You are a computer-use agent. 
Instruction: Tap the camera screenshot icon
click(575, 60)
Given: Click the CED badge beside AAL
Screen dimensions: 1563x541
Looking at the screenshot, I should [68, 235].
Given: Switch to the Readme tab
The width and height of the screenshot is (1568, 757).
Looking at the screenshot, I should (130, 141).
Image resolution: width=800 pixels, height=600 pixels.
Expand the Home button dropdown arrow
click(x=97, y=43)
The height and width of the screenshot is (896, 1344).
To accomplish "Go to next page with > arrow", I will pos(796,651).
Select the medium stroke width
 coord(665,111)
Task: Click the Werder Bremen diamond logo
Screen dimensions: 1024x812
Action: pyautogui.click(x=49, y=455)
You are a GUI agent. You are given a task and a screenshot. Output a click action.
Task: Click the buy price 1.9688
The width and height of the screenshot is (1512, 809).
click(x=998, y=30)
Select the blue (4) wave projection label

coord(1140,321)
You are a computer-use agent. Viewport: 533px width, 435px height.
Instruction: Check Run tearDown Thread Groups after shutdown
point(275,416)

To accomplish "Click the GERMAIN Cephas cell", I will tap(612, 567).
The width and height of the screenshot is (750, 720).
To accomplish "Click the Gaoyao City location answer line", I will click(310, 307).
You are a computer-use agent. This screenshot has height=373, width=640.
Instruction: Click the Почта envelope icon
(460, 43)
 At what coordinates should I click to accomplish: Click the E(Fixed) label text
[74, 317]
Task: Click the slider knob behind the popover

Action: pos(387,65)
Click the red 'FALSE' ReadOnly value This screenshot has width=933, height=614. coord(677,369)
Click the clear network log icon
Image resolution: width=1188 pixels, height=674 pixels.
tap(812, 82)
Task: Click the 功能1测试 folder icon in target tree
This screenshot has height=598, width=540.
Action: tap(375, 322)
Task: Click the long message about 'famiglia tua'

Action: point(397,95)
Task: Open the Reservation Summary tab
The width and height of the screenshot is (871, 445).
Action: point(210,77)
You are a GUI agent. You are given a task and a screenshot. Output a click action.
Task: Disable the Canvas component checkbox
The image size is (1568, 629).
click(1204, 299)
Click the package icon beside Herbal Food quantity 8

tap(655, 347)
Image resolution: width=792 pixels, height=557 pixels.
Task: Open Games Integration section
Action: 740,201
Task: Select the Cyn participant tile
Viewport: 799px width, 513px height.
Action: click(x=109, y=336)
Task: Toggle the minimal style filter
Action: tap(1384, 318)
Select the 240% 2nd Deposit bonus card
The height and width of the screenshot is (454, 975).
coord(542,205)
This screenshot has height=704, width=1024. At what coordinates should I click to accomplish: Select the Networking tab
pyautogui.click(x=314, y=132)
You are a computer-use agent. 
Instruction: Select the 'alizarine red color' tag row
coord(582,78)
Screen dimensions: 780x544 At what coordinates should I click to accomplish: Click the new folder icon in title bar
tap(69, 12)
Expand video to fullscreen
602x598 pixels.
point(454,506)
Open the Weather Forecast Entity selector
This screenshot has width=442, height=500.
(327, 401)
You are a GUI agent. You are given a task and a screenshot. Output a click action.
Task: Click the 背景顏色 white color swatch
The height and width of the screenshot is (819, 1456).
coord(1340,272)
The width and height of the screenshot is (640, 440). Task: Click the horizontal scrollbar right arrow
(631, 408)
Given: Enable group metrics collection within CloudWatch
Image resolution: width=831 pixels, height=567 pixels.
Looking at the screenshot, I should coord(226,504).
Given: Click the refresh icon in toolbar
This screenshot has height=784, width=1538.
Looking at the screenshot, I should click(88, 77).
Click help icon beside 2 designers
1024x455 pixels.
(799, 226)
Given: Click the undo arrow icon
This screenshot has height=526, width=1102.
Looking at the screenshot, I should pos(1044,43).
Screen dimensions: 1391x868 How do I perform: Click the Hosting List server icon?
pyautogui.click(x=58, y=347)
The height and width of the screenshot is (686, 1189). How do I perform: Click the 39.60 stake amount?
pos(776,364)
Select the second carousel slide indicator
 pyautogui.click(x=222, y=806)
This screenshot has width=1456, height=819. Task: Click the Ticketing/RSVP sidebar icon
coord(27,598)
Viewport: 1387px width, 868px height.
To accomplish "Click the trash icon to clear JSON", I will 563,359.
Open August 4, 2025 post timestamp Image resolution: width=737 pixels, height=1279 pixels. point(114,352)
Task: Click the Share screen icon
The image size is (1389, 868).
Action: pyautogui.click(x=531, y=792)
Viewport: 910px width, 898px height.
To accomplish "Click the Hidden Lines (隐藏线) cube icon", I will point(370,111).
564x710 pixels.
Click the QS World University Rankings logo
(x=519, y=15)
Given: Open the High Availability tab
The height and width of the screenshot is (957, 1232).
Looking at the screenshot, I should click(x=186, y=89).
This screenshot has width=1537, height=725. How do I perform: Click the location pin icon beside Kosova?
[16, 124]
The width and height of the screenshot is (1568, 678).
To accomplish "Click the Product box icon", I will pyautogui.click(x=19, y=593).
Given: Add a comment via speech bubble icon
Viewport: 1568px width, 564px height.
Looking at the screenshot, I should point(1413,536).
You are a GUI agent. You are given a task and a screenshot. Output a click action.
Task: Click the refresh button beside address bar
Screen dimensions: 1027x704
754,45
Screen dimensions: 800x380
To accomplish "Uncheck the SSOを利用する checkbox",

++++++++++++++++++++

_EXERCISE GOAL:_
Copy out every line of the listing above word for word.

_FULL RESPONSE:_
You are a computer-use agent. 
Instruction: Tap the camera screenshot icon
click(575, 60)
Given: Click the CED badge beside AAL
Screen dimensions: 1563x541
Looking at the screenshot, I should [68, 235].
Given: Switch to the Readme tab
The width and height of the screenshot is (1568, 757).
Looking at the screenshot, I should (130, 141).
Image resolution: width=800 pixels, height=600 pixels.
Expand the Home button dropdown arrow
click(x=97, y=43)
The height and width of the screenshot is (896, 1344).
To accomplish "Go to next page with > arrow", I will pos(796,651).
Select the medium stroke width
 coord(665,111)
Task: Click the Werder Bremen diamond logo
Screen dimensions: 1024x812
Action: pyautogui.click(x=49, y=455)
You are a GUI agent. You are given a task and a screenshot. Output a click action.
Task: Click the buy price 1.9688
The width and height of the screenshot is (1512, 809).
click(x=998, y=30)
Select the blue (4) wave projection label

coord(1140,321)
You are a computer-use agent. Viewport: 533px width, 435px height.
Instruction: Check Run tearDown Thread Groups after shutdown
point(275,416)

To accomplish "Click the GERMAIN Cephas cell", I will tap(612, 567).
The width and height of the screenshot is (750, 720).
To accomplish "Click the Gaoyao City location answer line", I will click(310, 307).
You are a computer-use agent. This screenshot has height=373, width=640.
Instruction: Click the Почта envelope icon
(460, 43)
 At what coordinates should I click to accomplish: Click the E(Fixed) label text
[74, 317]
Task: Click the slider knob behind the popover

Action: pos(387,65)
Click the red 'FALSE' ReadOnly value This screenshot has width=933, height=614. coord(677,369)
Click the clear network log icon
Image resolution: width=1188 pixels, height=674 pixels.
tap(812, 82)
Task: Click the 功能1测试 folder icon in target tree
This screenshot has height=598, width=540.
Action: tap(375, 322)
Task: Click the long message about 'famiglia tua'

Action: point(397,95)
Task: Open the Reservation Summary tab
The width and height of the screenshot is (871, 445).
Action: point(210,77)
You are a GUI agent. You are given a task and a screenshot. Output a click action.
Task: Disable the Canvas component checkbox
The image size is (1568, 629).
click(1204, 299)
Click the package icon beside Herbal Food quantity 8

tap(655, 347)
Image resolution: width=792 pixels, height=557 pixels.
Task: Open Games Integration section
Action: 740,201
Task: Select the Cyn participant tile
Viewport: 799px width, 513px height.
Action: click(x=109, y=336)
Task: Toggle the minimal style filter
Action: tap(1384, 318)
Select the 240% 2nd Deposit bonus card
The height and width of the screenshot is (454, 975).
coord(542,205)
This screenshot has height=704, width=1024. At what coordinates should I click to accomplish: Select the Networking tab
pyautogui.click(x=314, y=132)
You are a computer-use agent. 
Instruction: Select the 'alizarine red color' tag row
coord(582,78)
Screen dimensions: 780x544 At what coordinates should I click to accomplish: Click the new folder icon in title bar
tap(69, 12)
Expand video to fullscreen
602x598 pixels.
point(454,506)
Open the Weather Forecast Entity selector
This screenshot has width=442, height=500.
(327, 401)
You are a GUI agent. You are given a task and a screenshot. Output a click action.
Task: Click the 背景顏色 white color swatch
The height and width of the screenshot is (819, 1456).
coord(1340,272)
The width and height of the screenshot is (640, 440). Task: Click the horizontal scrollbar right arrow
(631, 408)
Given: Enable group metrics collection within CloudWatch
Image resolution: width=831 pixels, height=567 pixels.
Looking at the screenshot, I should coord(226,504).
Given: Click the refresh icon in toolbar
This screenshot has height=784, width=1538.
Looking at the screenshot, I should click(88, 77).
Click help icon beside 2 designers
1024x455 pixels.
(799, 226)
Given: Click the undo arrow icon
This screenshot has height=526, width=1102.
Looking at the screenshot, I should pos(1044,43).
Screen dimensions: 1391x868 How do I perform: Click the Hosting List server icon?
pyautogui.click(x=58, y=347)
The height and width of the screenshot is (686, 1189). How do I perform: Click the 39.60 stake amount?
pos(776,364)
Select the second carousel slide indicator
 pyautogui.click(x=222, y=806)
This screenshot has width=1456, height=819. Task: Click the Ticketing/RSVP sidebar icon
coord(27,598)
Viewport: 1387px width, 868px height.
To accomplish "Click the trash icon to clear JSON", I will 563,359.
Open August 4, 2025 post timestamp Image resolution: width=737 pixels, height=1279 pixels. point(114,352)
Task: Click the Share screen icon
The image size is (1389, 868).
Action: pyautogui.click(x=531, y=792)
Viewport: 910px width, 898px height.
To accomplish "Click the Hidden Lines (隐藏线) cube icon", I will point(370,111).
564x710 pixels.
Click the QS World University Rankings logo
(x=519, y=15)
Given: Open the High Availability tab
The height and width of the screenshot is (957, 1232).
Looking at the screenshot, I should click(x=186, y=89).
This screenshot has width=1537, height=725. How do I perform: Click the location pin icon beside Kosova?
[16, 124]
The width and height of the screenshot is (1568, 678).
To accomplish "Click the Product box icon", I will pyautogui.click(x=19, y=593).
Given: Add a comment via speech bubble icon
Viewport: 1568px width, 564px height.
Looking at the screenshot, I should point(1413,536).
You are a GUI agent. You are given a task and a screenshot. Output a click action.
Task: Click the refresh button beside address bar
Screen dimensions: 1027x704
754,45
Screen dimensions: 800x380
To accomplish "Uncheck the SSOを利用する checkbox",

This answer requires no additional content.